Can We Have Winter Vacations Please?

Image used for representation only

 

My daughter’s school bus arrives near our home at the ghastly, beastly, unfairly early hour of seven-thirty, and this is the cause of much angst in our household.

I have never been an early bird in my entire life, as I have pointed out in earlier columns, and my four year old, to put it mildly, takes after me.

It matters not, her body clock avers, how early you have slept the night before, eight thirty in the am is when you must begin to think of waking up. Her father finds himself in complete, emphatic agreement with this philosophy, and neither of us therefore looks forward to the prospect of having to wake up at six forty five, Monday through Friday.

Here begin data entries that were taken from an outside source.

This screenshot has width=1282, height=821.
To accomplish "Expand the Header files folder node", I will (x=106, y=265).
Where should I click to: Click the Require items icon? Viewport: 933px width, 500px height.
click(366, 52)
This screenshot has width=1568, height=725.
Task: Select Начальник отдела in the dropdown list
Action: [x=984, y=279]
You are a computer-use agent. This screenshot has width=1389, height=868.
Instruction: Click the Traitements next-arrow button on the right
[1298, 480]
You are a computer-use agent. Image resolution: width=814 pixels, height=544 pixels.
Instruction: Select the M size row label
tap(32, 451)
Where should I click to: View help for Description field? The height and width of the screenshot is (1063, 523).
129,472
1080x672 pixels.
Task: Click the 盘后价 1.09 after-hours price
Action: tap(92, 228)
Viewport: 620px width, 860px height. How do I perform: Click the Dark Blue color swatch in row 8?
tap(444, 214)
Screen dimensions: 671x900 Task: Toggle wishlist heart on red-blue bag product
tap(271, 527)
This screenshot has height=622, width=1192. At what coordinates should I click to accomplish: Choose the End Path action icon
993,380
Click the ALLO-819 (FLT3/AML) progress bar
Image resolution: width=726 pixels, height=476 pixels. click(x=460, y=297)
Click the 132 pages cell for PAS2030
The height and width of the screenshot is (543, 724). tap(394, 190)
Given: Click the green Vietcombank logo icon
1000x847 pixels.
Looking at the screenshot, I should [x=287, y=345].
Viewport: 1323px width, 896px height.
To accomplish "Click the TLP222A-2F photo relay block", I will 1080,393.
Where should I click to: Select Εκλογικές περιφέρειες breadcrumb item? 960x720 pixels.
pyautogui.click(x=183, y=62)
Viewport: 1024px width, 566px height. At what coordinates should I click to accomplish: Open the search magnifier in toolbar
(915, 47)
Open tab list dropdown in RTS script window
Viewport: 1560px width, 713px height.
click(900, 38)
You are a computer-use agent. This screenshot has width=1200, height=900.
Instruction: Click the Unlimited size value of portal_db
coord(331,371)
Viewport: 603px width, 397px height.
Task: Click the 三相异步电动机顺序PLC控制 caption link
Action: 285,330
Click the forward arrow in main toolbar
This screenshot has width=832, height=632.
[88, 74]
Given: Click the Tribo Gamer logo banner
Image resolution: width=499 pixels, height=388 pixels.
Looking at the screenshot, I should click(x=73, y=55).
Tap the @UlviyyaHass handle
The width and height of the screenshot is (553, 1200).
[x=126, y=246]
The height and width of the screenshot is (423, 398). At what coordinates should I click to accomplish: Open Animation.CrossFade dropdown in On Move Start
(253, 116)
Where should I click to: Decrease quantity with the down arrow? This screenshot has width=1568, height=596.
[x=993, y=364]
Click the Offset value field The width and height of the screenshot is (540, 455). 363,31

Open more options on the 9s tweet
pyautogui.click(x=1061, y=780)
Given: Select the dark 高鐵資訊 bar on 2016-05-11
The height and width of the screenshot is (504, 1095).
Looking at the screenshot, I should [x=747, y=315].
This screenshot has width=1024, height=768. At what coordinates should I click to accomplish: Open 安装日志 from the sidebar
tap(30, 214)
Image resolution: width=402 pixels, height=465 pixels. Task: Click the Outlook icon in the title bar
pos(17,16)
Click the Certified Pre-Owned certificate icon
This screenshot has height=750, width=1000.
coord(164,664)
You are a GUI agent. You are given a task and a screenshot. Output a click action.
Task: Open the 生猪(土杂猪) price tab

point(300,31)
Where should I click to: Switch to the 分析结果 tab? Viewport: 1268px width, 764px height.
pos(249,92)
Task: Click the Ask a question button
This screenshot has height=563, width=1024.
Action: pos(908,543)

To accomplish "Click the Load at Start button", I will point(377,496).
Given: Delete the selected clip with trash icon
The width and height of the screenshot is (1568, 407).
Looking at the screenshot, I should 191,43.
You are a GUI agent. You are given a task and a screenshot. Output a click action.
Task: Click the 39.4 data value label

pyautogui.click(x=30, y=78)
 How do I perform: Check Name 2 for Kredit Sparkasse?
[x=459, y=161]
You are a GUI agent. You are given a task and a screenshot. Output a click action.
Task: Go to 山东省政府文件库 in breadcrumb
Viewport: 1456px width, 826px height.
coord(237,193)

Especially, and this is the theme of today’s column, in the winter. Why, I wish to ask the universe, do we have summer holidays and not winter holidays? And even if there may have been a good reason to have holidays in the summer way back in time, it surely makes more sense to have holidays in the winter today, does it not? Ban the summer holidays, and bring on the winter ones. This, ladies and gentlemen, is a battle worth fighting, I assure you.

Consider, if you will, my arguments in support of this (even though I do say so myself) brilliant idea.

If summer is to be dreary, dull and deathly boring – and who among us has not spent a stultifying summer afternoon bathed in utter boredom – then one might as well spend it in school, eh? Far better to have the history teacher inform us of the exact moment when Cristopher set foot in America in a hot, lazy afternoon in May, rather than in a delightfully bracing, chilly but sunny afternoon in December.

Far easier, I maintain, to wake up early in the morning in the summer, when you’d just as soon be out of bed as in it, than in the winter, when wild horses are required to part you and your blanket. Far more preferable, I’d venture to suggest, to go for your annual holidays in the pleasant clime that December affords than the blast furnace that is May.

And so, ladies and gentlemen, here is my proposal: the first of December onwards, up until the very last day of January, ought to be the period of annual vacations for schools. The school year begins in February, and ends in November, and you can schedule the rest of it howsoever you like. I care not a whit how you do it.

All I ask is that when my daughter throws her arms around me at seven on a cold wintry morning, and says in a voice pitiful enough to shatter your heart, “Just five more minutes, please?”, I should be able to snuggle up to her and say in response, “It’s the winter holidays, sweetheart. Sleep on.”

Is this, I ask you, too much to ask for?